BNIにおいて、リーダーシップチーム(プレジデント、バイスプレジデント、書記兼会計)の定期的な交代は、チャプターの健全な成長と持続可能性を支える重要な仕組みです。役職を固定せず、メンバー間でリーダーシップを循環させることには、ビジネス上の大きなメリットがあります。
リーダーシップチームを交代させるべき理由
リーダーシップチームが定期的に交代する主な目的は、特定のメンバーへの負担集中を防ぎ、チャプター内に多くの「リーダー」を育成することにあります。
-
バーンアウト(燃え尽き)の防止:同一のメンバーが長期間役職に留まると、精神的・時間的な負担からバーンアウトを招く恐れがあります。定期的に役割をバトンタッチすることで、各メンバーが自身のビジネスとBNI活動のバランスを保ち、常に新鮮なエネルギーでチャプター運営に携わることができます。
-
「フォロワー」ではなく「リーダー」を創出する:真のリーダーシップとは、多くのフォロワーを作ることではなく、自分に続くリーダーを育てることです。現任のチームが次期チームをトレーニングし、引き継ぎを完遂することで、チャプター内にリーダーシップの経験を持つメンバーが増え、組織としての基盤が強固になります。
役職を退いた後の貢献と役割
リーダーシップチームとしての任期を終えたメンバーは、その経験を活かして別の重要なポジションでチャプターを支えることが推奨されます。
-
メンバーシップ委員会:チャプターの質を左右する重要な委員会です。リーダーシップチームを経験したメンバーは、規程や運営のポイントを熟知しているため、公正で質の高い判断を行うことができます。
-
ビジターホスト:チャプターの「顔」としてビジターを迎え入れる役割です。運営経験者がこのポジションに就くことで、ビジターに対してBNIの価値をより深く、説得力を持って伝えることが可能になります。
トレーニング再受講の重要性
BNIが世界最大のビジネス・ネットワークとして成功している要因の一つは、徹底した「トレーニング」にあります。過去に役職を経験したことがあるメンバーであっても、再度役職に就く際には必ずトレーニングを受講しなければなりません。
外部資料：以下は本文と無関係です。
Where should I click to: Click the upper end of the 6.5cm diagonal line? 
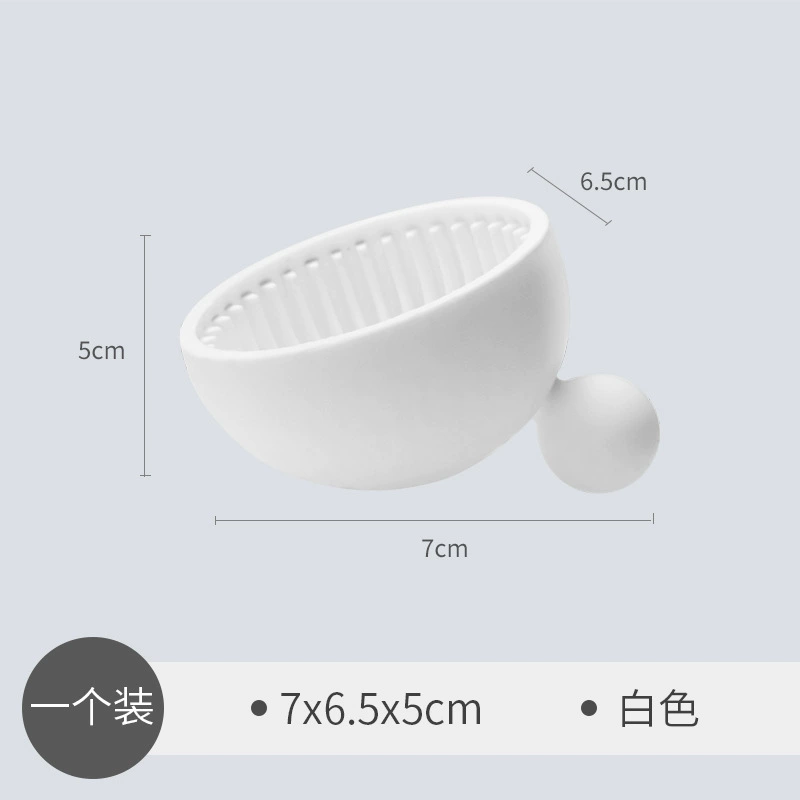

BNIでは世界中で年間12万6,000時間以上がリーダーシップチームのトレーニングに費やされています。これは、パイロットが定期的に再訓練を受けるのと同様に、チャプターという組織を安全かつ確実に運営するために不可欠なプロセスです。最新のノウハウを学び直し、基本を徹底することが、チャプターを衰退させないための唯一の方法です。
役職に適した人材の選定基準
次期リーダーシップチームを選定する際は、各役職に求められるスキルの違いを考慮することが重要です。
-
書記兼会計:事務的な正確さと細部への注意力が求められるため、詳細を重んじるタイプが適しています。
-
バイスプレジデント:チャプターの規程を遵守し、時には厳しい決断を下す必要があるため、公正で毅然とした態度を持てる人物が適しています。
-
プレジデント:ミーティングの進行を司り、即興でのスピーチ力や場を盛り上げるプレゼンスが求められるため、人前で話すことに長けた人物が適しています。
多くのメンバーがこれらの役職を経験し、運営に深く関わるほど、チャプター全体の当事者意識が高まり、リファーラルが生み出されやすい環境が整います。定期的な交代を前向きに捉え、リーダーシップを共有することが、全員のビジネス拡大への近道となります。
※本記事は、英語版「The Official BNI Podcast」Episode 12: Leadership Team Transitions の内容をもとに、日本向けに再構成・編集しています。